Objective To evaluate the protection effect of peroxisome proliferator-activated receptor gamma （PPARy） against HIV-1 Tat-induced responses of adhesion molecules in brain microvascular endothelial cells and the possible signaling mechanism.

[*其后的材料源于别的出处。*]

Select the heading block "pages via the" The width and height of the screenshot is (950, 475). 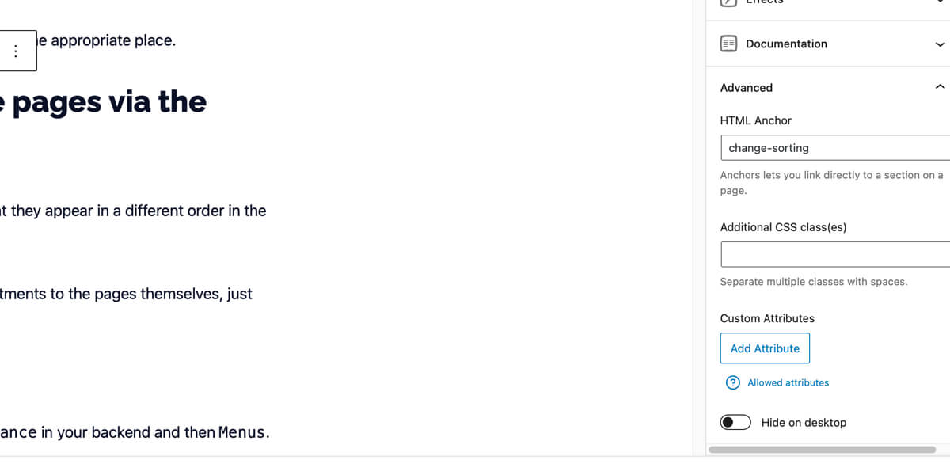[104, 102]
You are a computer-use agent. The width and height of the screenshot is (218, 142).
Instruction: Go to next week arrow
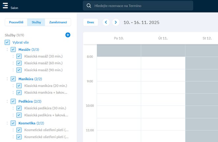pos(115,22)

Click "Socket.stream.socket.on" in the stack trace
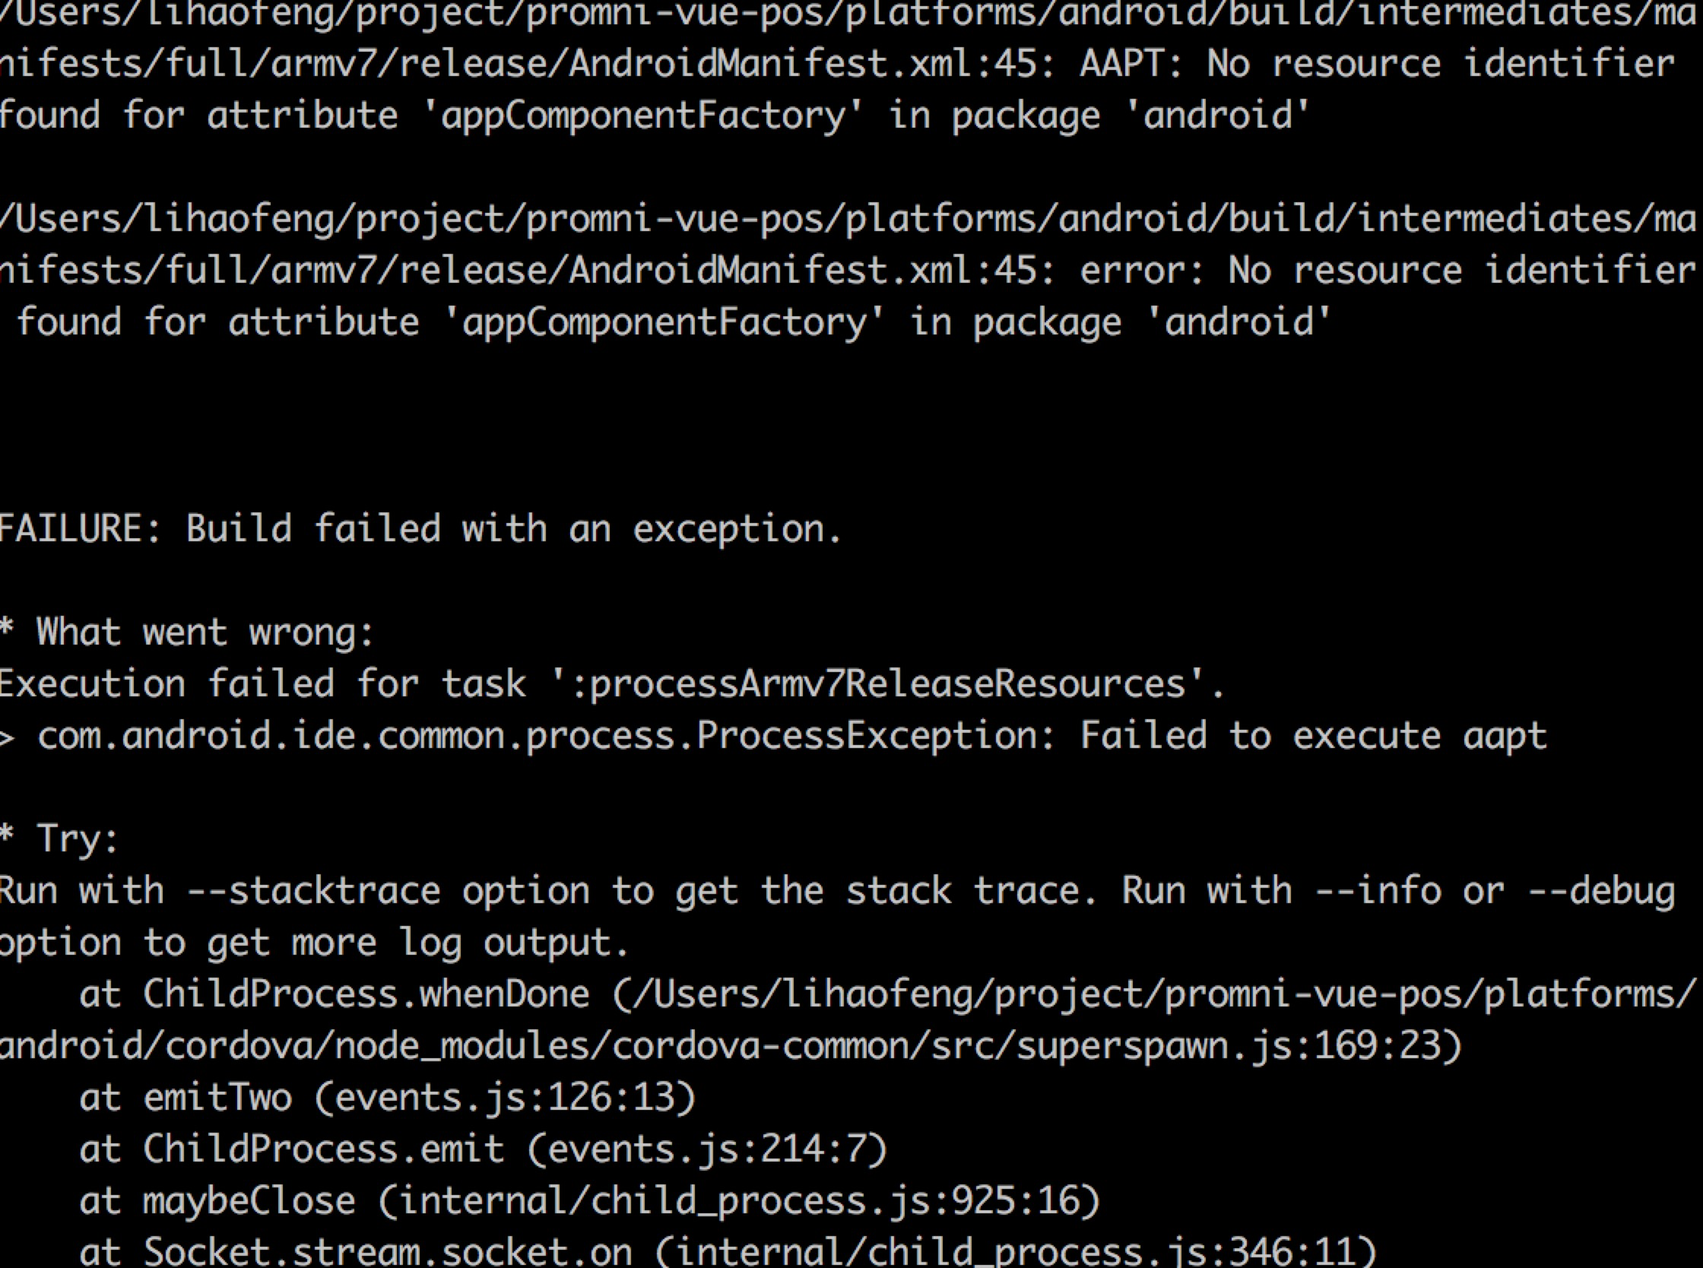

Methods The protein expressions or mRNA levels of intercellular adhesion molecule-1 （ICAM-1） and vascular cell adhesion molecule-1 （VCAM-1） in human cerebral microvascular endothelial cells （hCMEC/D3） were assessed by Western blot or Real-time-PCR, with the exposure of HIV-1 Tat, rosiglitazone （PPARy agonist）, GW9662 （PPARy antagonist） and/or KP3721 （Akt inhibitor）. Results HIV 1 Tat induced upregulation of the protein expression of ICAM-1 （P〈0.05）, VCAM-1 （P〈0.01） in hCMEC/D3 as well as mRNA levels （P〈0.01, respectively）. Exposure to PPARy agonist rosiglitazone decreased Tat-induced protein expression of ICAM-1 （P〈0.05）, ICAM-1 mRNA and VCAM-1 mRNA levels （P〈0.01, respectively）. This inhibition was abolished by the addition of PPART antagonist GW9662 （ P〈0.01, respectively） and Akt inhibitor KP3721 （ P〈0.01, respectively）. Treatment of hCMEC/D3 with rosiglitazone dramatically inhibited the HIV-1 Tat-induced inflammatory activation of Akt phosphorylation （P〈0. 01）. Conclusions PPARγ may inhibit HIV-1 Tat-induced responses of adhesion molecules in brain microvascular endothelial cells. Akt signaling pathway plays a key role on the protection effect of PPARγ agonist on vascular inflammatory response that contributes to the destruction of blood brain barrier.